BEGIN Data
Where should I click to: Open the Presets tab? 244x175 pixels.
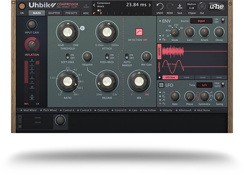coord(71,13)
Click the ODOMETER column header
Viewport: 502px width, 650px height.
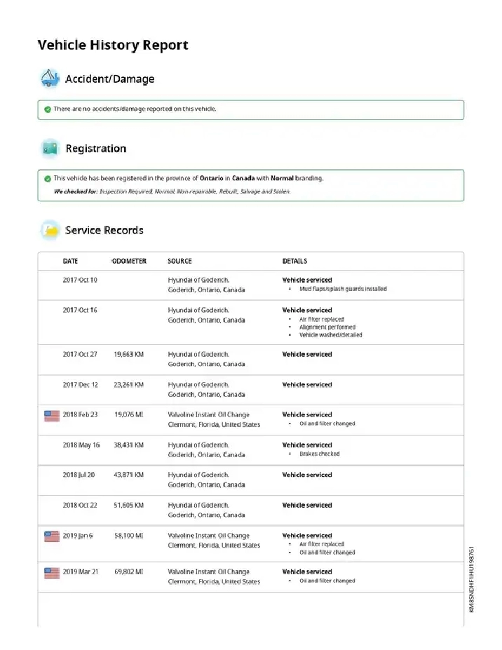coord(129,262)
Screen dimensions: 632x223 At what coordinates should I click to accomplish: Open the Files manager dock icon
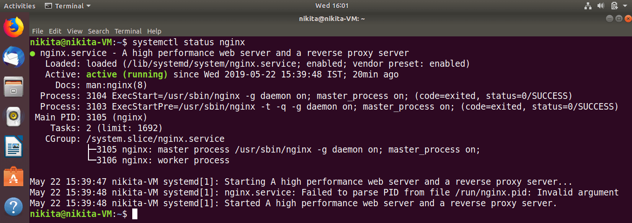(x=14, y=87)
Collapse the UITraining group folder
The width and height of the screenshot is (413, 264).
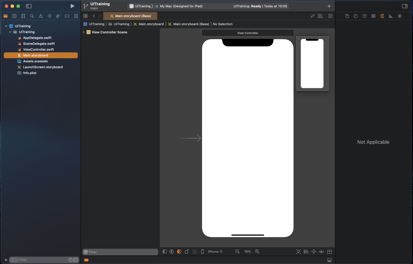pos(10,32)
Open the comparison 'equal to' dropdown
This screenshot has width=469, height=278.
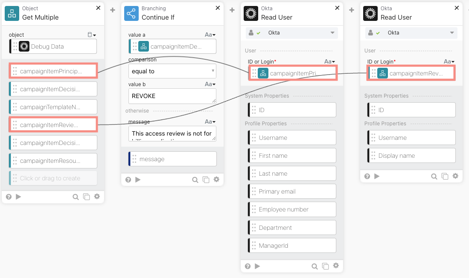172,71
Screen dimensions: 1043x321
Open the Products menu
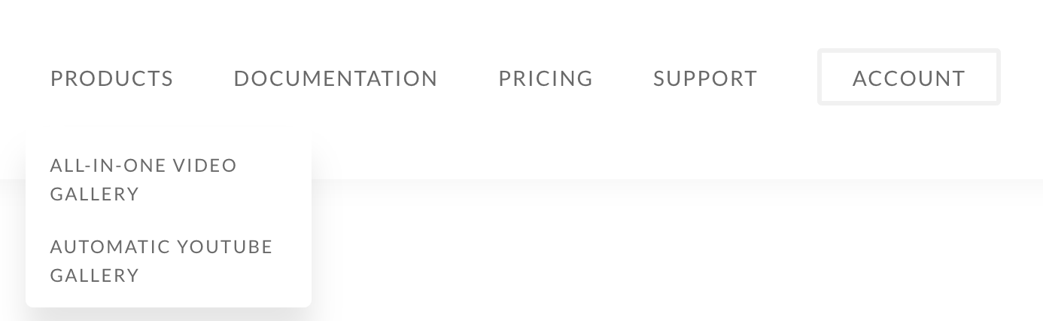[111, 78]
END Data
What the task requires
Please output all the data exactly as given, with the pictures omitted.

Result of this exercise
Where should I click to: Open the Presets tab? 244x175 pixels.
coord(71,13)
Click the ODOMETER column header
Viewport: 502px width, 650px height.
coord(129,262)
Screen dimensions: 632x223 At what coordinates should I click to accomplish: Open the Files manager dock icon
(x=14, y=87)
Collapse the UITraining group folder
The width and height of the screenshot is (413, 264).
pos(10,32)
Open the comparison 'equal to' dropdown
This screenshot has width=469, height=278.
172,71
Screen dimensions: 1043x321
Open the Products menu
[111, 78]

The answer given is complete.